Though he feels the device is relevant across all retail categories, Shopsowitz believes the high-impulse nature of selling branded kids products, not to mention the sheer volume of SKUs available, makes it the ideal setting to launch the technology.

‘A guy at Nickelodeon told me that if you walk into a Kmart, you can find close to 100 SKUs with a Blue’s Clues character or logo on them. A Kmart shopper might know of a Blue’s Clues video title or plush toy, but they’re certainly not aware that there are 100 products. That represents a major hole in what I’d call a retailer’s brand merchandising plan,’ says Shopsowitz.

All of the terminals–which Shopsowitz suggests positioning either in departments, near the front of stores or in out-of-the-way areas beside escalators and elevators–are networked and can be updated remotely. The web-enabled system will also offer applications for in-store promotions, such as live video conferencing between kids in different locations and the ability for consumers to print coupons. The device could also be configured to allow customers to order out-of-stock product, check up on past purchases, and find out about future discounts.

Though Shopsowitz did design a console for Michael Jackson’s company MJNet to help promote the popster’s properties at the Licensing Show in June, so far retailers aren’t showing much appetite for eShoppingSpree. King began demoing it for both retailers and licensors last January, but at press time, no companies had signed on to test the system. Part of their reluctance can be attributed to the economic slowdown, theorizes Shopsowitz, though the price–each terminal costs US$5,000–and deciding who should pay for it, retailers or licensors, is also a stumbling block.

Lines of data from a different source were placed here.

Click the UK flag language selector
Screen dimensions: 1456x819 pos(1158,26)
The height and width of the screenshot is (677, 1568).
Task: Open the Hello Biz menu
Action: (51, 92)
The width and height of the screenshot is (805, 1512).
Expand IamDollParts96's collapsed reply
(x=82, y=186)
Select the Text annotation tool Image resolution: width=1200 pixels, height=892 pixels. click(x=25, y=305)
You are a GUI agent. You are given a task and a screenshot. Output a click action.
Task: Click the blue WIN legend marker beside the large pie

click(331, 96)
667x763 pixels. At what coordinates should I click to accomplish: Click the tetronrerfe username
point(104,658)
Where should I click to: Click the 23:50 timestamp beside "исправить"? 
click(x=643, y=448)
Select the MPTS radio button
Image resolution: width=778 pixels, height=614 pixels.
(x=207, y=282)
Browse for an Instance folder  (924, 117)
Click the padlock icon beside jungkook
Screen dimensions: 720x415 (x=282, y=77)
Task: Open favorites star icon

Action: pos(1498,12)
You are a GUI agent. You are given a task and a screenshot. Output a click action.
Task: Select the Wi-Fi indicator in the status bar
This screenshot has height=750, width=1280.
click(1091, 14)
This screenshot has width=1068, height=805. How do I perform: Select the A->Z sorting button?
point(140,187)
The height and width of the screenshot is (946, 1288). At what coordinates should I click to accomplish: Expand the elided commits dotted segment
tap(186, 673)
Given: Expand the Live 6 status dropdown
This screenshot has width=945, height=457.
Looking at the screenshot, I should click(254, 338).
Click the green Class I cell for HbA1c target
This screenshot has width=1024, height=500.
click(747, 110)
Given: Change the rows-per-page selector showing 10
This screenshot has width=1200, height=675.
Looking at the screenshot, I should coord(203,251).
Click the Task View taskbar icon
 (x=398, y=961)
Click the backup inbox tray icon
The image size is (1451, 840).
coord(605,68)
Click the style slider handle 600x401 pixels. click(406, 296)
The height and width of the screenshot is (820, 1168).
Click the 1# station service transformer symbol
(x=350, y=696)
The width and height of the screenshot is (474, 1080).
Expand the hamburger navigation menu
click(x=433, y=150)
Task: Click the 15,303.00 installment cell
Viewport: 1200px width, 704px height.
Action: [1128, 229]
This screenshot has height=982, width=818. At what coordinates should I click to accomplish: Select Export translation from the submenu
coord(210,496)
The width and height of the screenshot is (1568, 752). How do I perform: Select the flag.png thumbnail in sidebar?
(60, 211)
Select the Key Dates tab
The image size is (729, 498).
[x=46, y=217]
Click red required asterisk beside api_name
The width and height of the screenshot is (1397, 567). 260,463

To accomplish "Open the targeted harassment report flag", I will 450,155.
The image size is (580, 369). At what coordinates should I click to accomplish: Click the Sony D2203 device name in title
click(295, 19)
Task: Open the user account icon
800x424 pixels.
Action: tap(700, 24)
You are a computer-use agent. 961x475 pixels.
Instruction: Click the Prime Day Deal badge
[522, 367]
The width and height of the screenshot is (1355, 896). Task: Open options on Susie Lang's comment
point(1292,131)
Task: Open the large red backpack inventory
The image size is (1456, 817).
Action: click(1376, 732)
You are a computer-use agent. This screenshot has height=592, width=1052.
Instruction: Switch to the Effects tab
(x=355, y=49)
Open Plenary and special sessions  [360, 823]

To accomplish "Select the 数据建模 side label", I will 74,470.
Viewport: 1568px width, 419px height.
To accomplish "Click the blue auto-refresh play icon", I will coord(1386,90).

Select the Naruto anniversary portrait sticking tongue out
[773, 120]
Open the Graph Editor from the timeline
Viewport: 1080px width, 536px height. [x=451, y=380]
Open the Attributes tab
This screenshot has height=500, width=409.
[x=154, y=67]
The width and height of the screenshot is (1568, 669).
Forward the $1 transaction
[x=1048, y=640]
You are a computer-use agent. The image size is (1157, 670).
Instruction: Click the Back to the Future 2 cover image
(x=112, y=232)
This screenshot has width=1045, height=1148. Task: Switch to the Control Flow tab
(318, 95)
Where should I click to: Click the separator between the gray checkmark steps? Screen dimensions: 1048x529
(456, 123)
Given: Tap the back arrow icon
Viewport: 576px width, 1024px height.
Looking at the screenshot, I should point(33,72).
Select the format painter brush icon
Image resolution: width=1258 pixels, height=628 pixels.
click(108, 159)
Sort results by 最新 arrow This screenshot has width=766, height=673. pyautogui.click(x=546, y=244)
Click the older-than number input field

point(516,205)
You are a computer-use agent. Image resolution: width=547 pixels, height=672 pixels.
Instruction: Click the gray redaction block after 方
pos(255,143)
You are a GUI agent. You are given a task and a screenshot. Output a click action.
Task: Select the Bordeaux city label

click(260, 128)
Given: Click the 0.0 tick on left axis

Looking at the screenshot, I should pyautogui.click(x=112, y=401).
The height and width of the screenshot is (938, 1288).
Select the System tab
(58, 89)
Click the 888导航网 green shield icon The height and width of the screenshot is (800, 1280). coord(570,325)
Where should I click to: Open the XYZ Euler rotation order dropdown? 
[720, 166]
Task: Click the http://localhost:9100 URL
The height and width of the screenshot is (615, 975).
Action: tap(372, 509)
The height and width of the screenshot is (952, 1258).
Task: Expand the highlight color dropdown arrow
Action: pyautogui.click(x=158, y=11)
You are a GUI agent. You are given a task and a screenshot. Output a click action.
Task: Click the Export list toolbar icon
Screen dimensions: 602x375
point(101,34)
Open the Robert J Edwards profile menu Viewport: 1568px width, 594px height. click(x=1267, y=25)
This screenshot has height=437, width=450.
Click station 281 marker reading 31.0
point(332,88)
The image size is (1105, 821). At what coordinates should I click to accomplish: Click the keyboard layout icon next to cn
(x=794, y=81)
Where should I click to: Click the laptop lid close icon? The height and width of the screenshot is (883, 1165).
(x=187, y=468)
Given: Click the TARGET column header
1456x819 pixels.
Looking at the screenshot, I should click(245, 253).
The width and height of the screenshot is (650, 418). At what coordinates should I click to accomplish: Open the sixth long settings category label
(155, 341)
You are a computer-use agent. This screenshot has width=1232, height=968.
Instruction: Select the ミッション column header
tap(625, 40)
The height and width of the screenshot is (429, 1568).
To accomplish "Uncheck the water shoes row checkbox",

Raymond Burke, a business professor at Indiana University who studies how technology is changing the way retailers interact with customers and who hopes to use eShoppingSpree in a future pilot study, believes there’s strong consumer demand for such devices. According to an IU study published last year, 84% of consumers surveyed felt that stores should contain interactive kiosks. The majority of respondents ranked printing coupons and scanning for a product’s price as the top applications they would want a kiosk to feature.

Though retailers have been slow to get on board, Shopsowitz is confident they eventually will and speculates that the device’s acceptance will track closely to the popularity of halogen lighting.

‘Halogen lighting was around for quite some time before it was integrated into most retail design schemes because it was expensive. Today, it’s the standard. But retailers first had to recognize its value,’ says Shopsowitz. ‘That’s where we are right now with eShoppingSpree.’